* THE INPUT:
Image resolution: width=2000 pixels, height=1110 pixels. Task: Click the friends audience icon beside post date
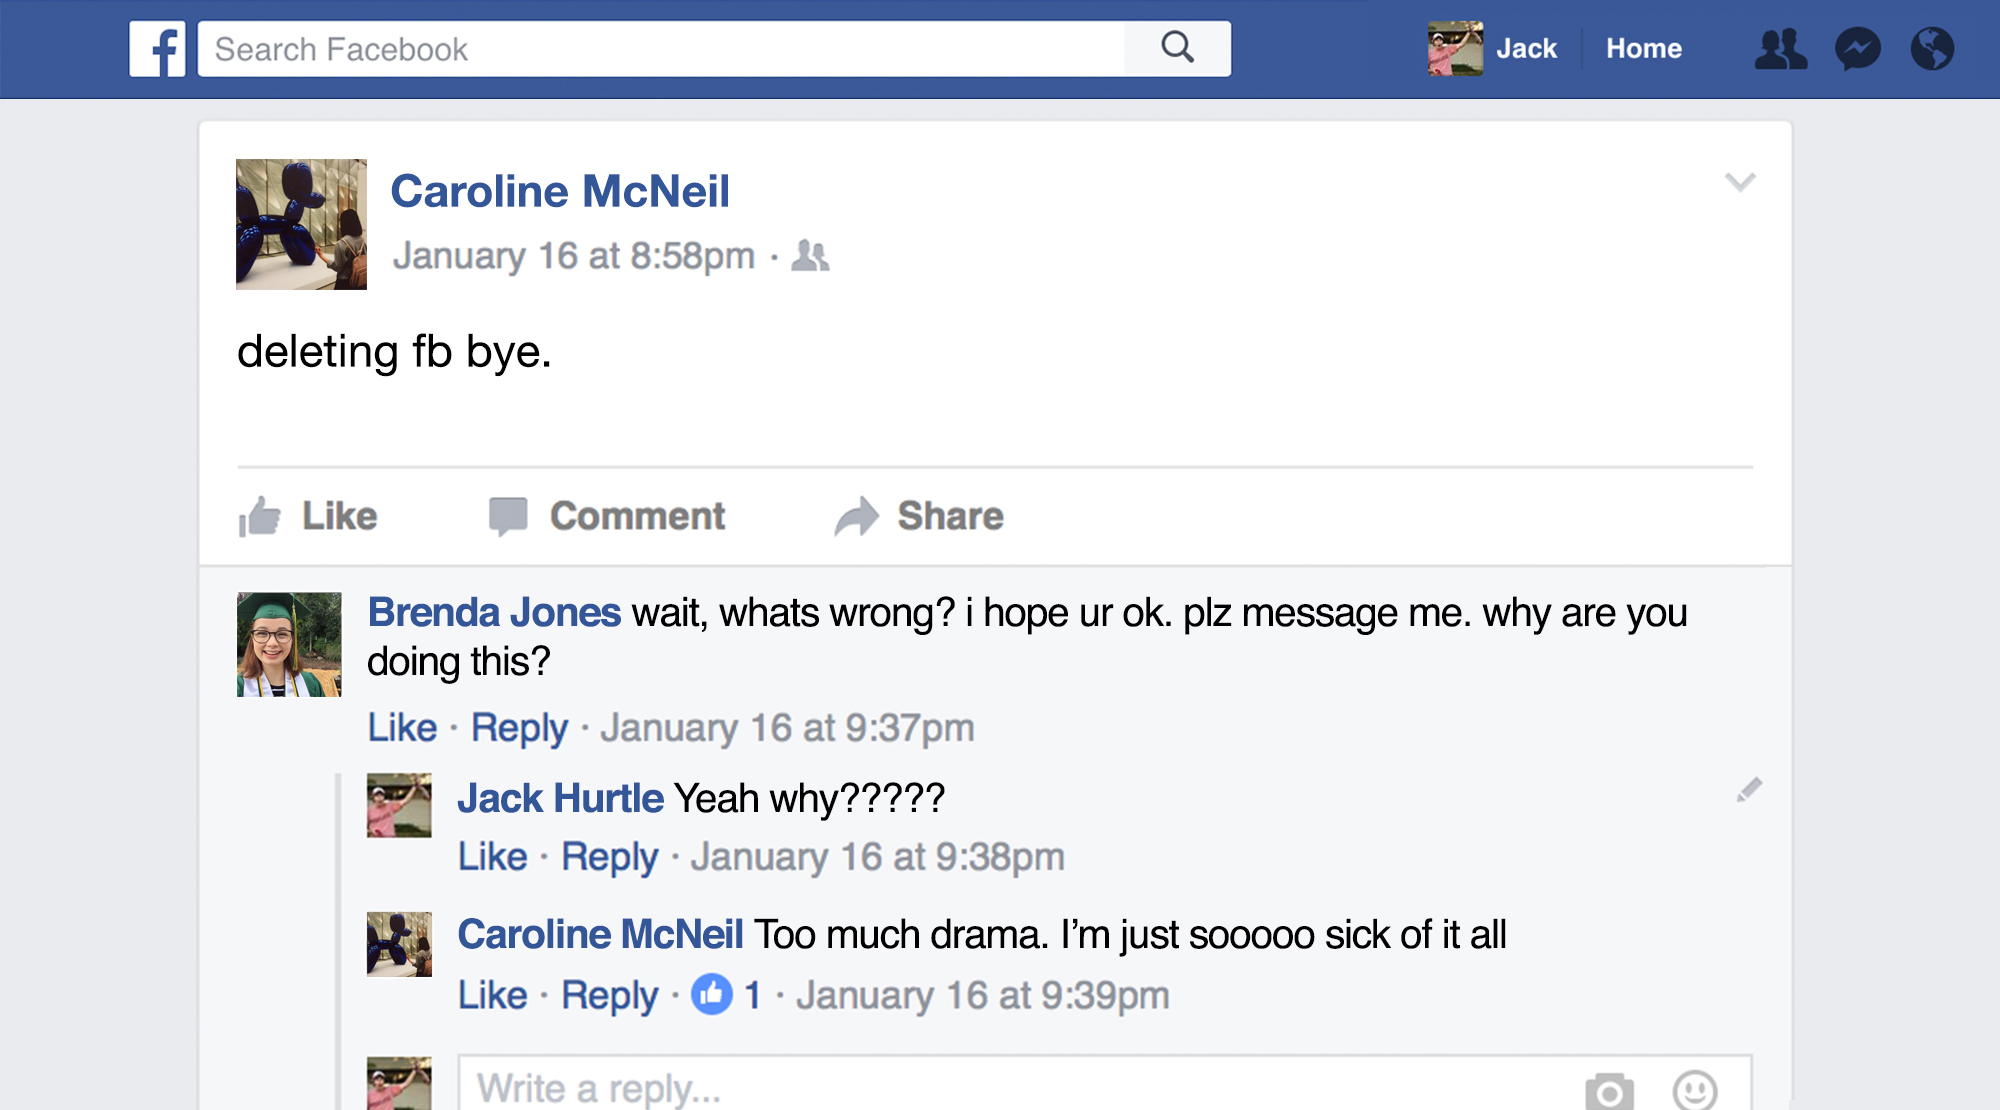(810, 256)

* * *

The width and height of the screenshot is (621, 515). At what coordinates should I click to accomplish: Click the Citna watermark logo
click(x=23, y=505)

...

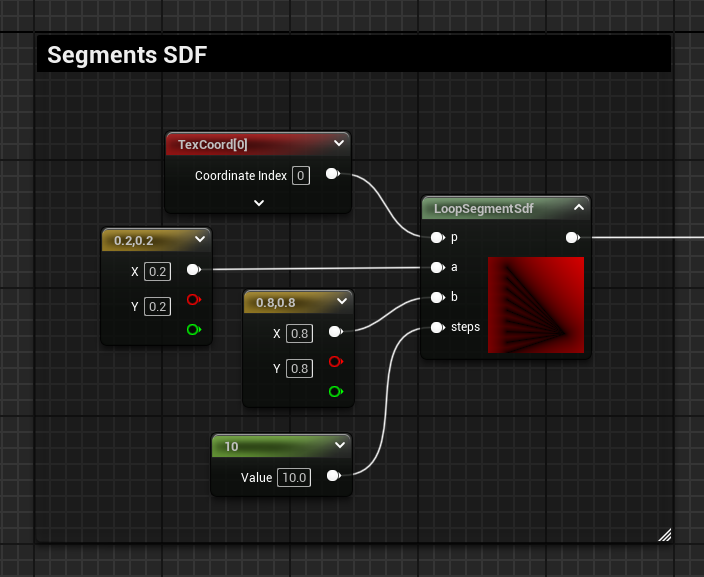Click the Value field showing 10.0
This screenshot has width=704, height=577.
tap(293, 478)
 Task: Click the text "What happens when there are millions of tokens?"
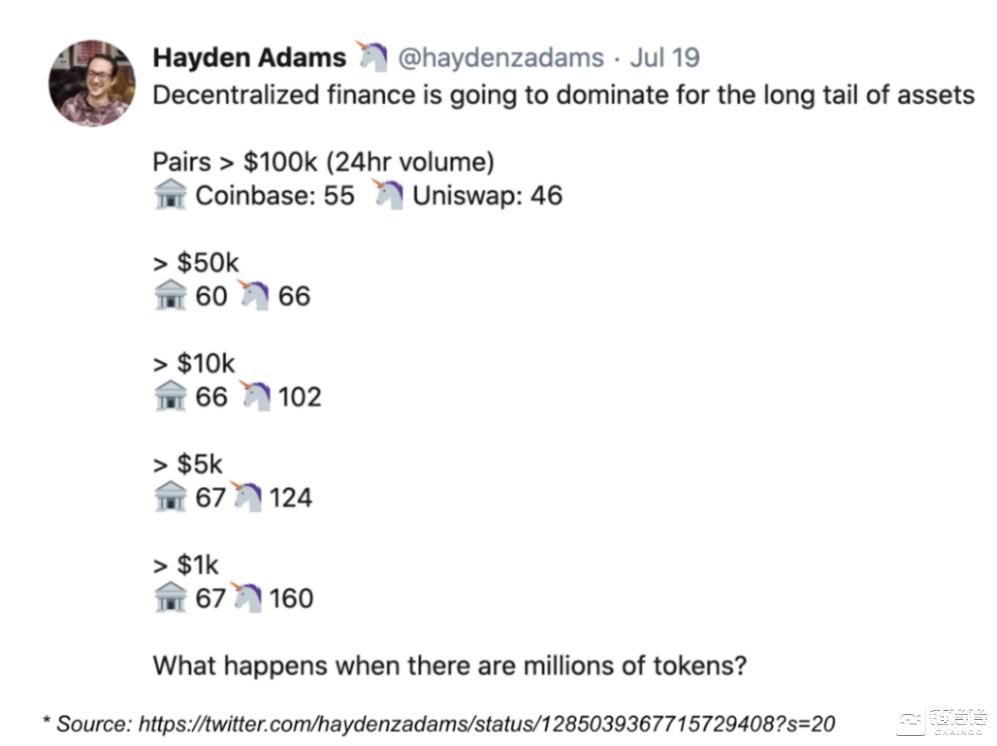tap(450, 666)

* WORK TO BE COMPLETED: Copy the rows between the line holding "Task: Click the text" and the line holding "tap(450, 666)", inclusive, leaving out the pictures.

* WRITTEN RESPONSE:
 Task: Click the text "What happens when there are millions of tokens?"
tap(450, 666)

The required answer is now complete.